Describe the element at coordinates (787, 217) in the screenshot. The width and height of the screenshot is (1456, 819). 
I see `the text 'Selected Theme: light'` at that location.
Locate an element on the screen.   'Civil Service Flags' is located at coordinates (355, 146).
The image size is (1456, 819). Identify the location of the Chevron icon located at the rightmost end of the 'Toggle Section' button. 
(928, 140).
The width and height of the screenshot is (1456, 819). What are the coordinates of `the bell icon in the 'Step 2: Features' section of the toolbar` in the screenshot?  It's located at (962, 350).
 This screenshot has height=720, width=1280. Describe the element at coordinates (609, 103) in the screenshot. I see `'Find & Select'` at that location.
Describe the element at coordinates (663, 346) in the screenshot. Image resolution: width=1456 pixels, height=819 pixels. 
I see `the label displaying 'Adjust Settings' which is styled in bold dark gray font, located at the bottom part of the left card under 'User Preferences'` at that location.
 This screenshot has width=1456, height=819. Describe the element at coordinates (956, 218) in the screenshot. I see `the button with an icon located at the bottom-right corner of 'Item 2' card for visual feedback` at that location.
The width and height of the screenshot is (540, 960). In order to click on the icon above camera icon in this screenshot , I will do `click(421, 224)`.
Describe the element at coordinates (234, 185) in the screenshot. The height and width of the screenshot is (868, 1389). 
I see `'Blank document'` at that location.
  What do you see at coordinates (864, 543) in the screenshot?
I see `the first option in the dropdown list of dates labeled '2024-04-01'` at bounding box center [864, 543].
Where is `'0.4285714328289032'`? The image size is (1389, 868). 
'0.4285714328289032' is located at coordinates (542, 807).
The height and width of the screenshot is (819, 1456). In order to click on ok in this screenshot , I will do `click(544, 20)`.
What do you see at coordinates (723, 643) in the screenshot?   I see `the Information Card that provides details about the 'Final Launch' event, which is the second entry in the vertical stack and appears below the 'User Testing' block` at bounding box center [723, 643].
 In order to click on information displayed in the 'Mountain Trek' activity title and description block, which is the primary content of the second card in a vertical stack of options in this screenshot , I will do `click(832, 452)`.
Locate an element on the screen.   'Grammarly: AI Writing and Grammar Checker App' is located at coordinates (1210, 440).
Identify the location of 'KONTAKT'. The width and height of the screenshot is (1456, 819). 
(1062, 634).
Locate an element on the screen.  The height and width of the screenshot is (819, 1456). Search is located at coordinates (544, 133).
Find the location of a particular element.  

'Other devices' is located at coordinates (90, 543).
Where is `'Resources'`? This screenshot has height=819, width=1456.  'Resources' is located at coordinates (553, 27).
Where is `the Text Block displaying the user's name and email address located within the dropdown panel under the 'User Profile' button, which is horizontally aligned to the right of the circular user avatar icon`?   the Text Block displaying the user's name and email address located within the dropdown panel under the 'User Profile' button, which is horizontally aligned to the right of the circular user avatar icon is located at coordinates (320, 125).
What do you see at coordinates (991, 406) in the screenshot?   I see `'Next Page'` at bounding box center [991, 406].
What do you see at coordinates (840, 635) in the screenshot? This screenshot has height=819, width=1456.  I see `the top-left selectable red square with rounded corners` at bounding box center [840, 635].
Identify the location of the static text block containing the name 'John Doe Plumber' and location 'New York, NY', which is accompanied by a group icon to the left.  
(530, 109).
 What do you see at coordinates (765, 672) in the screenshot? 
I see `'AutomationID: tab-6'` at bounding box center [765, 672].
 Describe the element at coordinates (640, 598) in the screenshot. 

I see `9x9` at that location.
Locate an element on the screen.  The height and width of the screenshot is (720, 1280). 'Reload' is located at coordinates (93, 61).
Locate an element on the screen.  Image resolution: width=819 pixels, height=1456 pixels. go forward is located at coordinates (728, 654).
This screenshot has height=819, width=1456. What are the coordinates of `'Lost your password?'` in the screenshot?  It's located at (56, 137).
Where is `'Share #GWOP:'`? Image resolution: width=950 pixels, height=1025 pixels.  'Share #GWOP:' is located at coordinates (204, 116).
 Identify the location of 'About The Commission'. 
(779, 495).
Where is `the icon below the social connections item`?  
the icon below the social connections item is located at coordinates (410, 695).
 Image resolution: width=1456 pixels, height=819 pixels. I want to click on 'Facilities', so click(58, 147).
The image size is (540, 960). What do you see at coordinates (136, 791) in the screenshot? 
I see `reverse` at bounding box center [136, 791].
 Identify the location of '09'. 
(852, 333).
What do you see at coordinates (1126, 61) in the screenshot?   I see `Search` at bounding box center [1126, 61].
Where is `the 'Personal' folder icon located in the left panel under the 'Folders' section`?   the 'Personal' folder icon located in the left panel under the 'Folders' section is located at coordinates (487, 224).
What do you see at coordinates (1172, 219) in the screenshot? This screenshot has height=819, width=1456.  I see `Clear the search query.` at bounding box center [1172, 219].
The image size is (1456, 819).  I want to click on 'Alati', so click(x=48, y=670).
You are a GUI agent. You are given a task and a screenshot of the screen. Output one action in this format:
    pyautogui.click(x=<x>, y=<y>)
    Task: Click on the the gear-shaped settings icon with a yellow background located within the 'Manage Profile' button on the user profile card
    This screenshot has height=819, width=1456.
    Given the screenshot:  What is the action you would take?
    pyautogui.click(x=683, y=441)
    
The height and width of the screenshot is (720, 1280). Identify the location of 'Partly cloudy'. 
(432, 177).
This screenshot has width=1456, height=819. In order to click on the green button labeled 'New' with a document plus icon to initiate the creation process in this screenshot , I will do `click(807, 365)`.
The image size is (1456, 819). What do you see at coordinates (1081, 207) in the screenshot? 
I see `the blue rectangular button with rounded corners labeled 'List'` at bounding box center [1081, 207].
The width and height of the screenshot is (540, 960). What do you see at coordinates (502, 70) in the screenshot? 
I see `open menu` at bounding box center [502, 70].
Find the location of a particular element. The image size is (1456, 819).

** AIM OF THE EXERCISE **
Arrange the stretch from the start of the material through the line containing "The height and width of the screenshot is (819, 1456). In" as a JSON list of strings, with one string per line and blank lines omitted.

** WORKED SOLUTION **
[
  "Describe the element at coordinates (787, 217) in the screenshot. The width and height of the screenshot is (1456, 819). ",
  "I see `the text 'Selected Theme: light'` at that location.",
  "Locate an element on the screen.   'Civil Service Flags' is located at coordinates (355, 146).",
  "The image size is (1456, 819). Identify the location of the Chevron icon located at the rightmost end of the 'Toggle Section' button. ",
  "(928, 140).",
  "The width and height of the screenshot is (1456, 819). What are the coordinates of `the bell icon in the 'Step 2: Features' section of the toolbar` in the screenshot?  It's located at (962, 350).",
  " This screenshot has height=720, width=1280. Describe the element at coordinates (609, 103) in the screenshot. I see `'Find & Select'` at that location.",
  "Describe the element at coordinates (663, 346) in the screenshot. Image resolution: width=1456 pixels, height=819 pixels. ",
  "I see `the label displaying 'Adjust Settings' which is styled in bold dark gray font, located at the bottom part of the left card under 'User Preferences'` at that location.",
  " This screenshot has width=1456, height=819. Describe the element at coordinates (956, 218) in the screenshot. I see `the button with an icon located at the bottom-right corner of 'Item 2' card for visual feedback` at that location.",
  "The width and height of the screenshot is (540, 960). In order to click on the icon above camera icon in this screenshot , I will do `click(421, 224)`.",
  "Describe the element at coordinates (234, 185) in the screenshot. The height and width of the screenshot is (868, 1389). ",
  "I see `'Blank document'` at that location.",
  "  What do you see at coordinates (864, 543) in the screenshot?",
  "I see `the first option in the dropdown list of dates labeled '2024-04-01'` at bounding box center [864, 543].",
  "Where is `'0.4285714328289032'`? The image size is (1389, 868). ",
  "'0.4285714328289032' is located at coordinates (542, 807).",
  "The height and width of the screenshot is (819, 1456). In order to click on ok in this screenshot , I will do `click(544, 20)`."
]